In earlier days, importers of industrial sugar were being charged 10 per cent duty. But the government steeply hiked that to 25 per cent in the FY-2015/16 budget estimates.
For his part, the chairman of the Confederation of Tanzania Industries (CTI), Dr Samuel Nyantahe, said the additional 15 per cent duty on imported industrial sugar was an administrative burden to industries.
“This increases costs of production, and makes our products less competitive in the global market,” Dr Nyantahe lamented.
So far, the chairman said, more than Sh3.5 billion has been cumulatively paid as bank interest.

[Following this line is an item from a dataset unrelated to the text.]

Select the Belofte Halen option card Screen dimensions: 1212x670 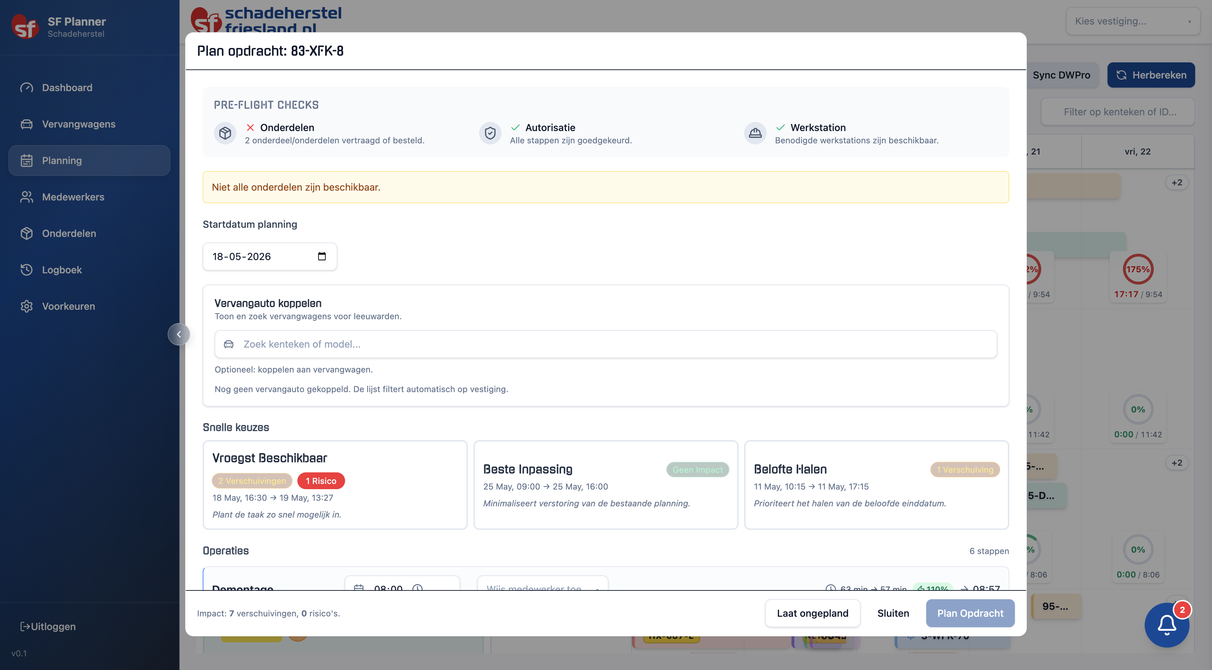pos(876,485)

To address the capital woes challenge, Dr Nyantahe called on the President John Magufuli government to capitalize the TIB Development Bank so that it can finance domestic manufacturing.
The TPSF executive director, Godfrey Simbeye, lamented the country’s highly unfavorable revenue collection system, and urged replacement of the presumptive tax system should with a self-assessment system.
For his part, the chairman of the Tanzania Association of Tour Operators (Tato), Mr Wilbad Chambulo, said Tanzania’s multiplicity of taxes seriously undermines the country’s high-potential tourism sector – sourly noting that Tourism is the victim of at least 39 different taxes.
Assuring traders and investors alike, Prime Minister Majaliwa Kassim Majaliwa said the government would keep on supporting the private sector through the right policies and regulatory frameworks – and also establish a business-friendly environment.
“I am going to meet with my ministers to discuss the issues of concern” as raised, the premier pledged.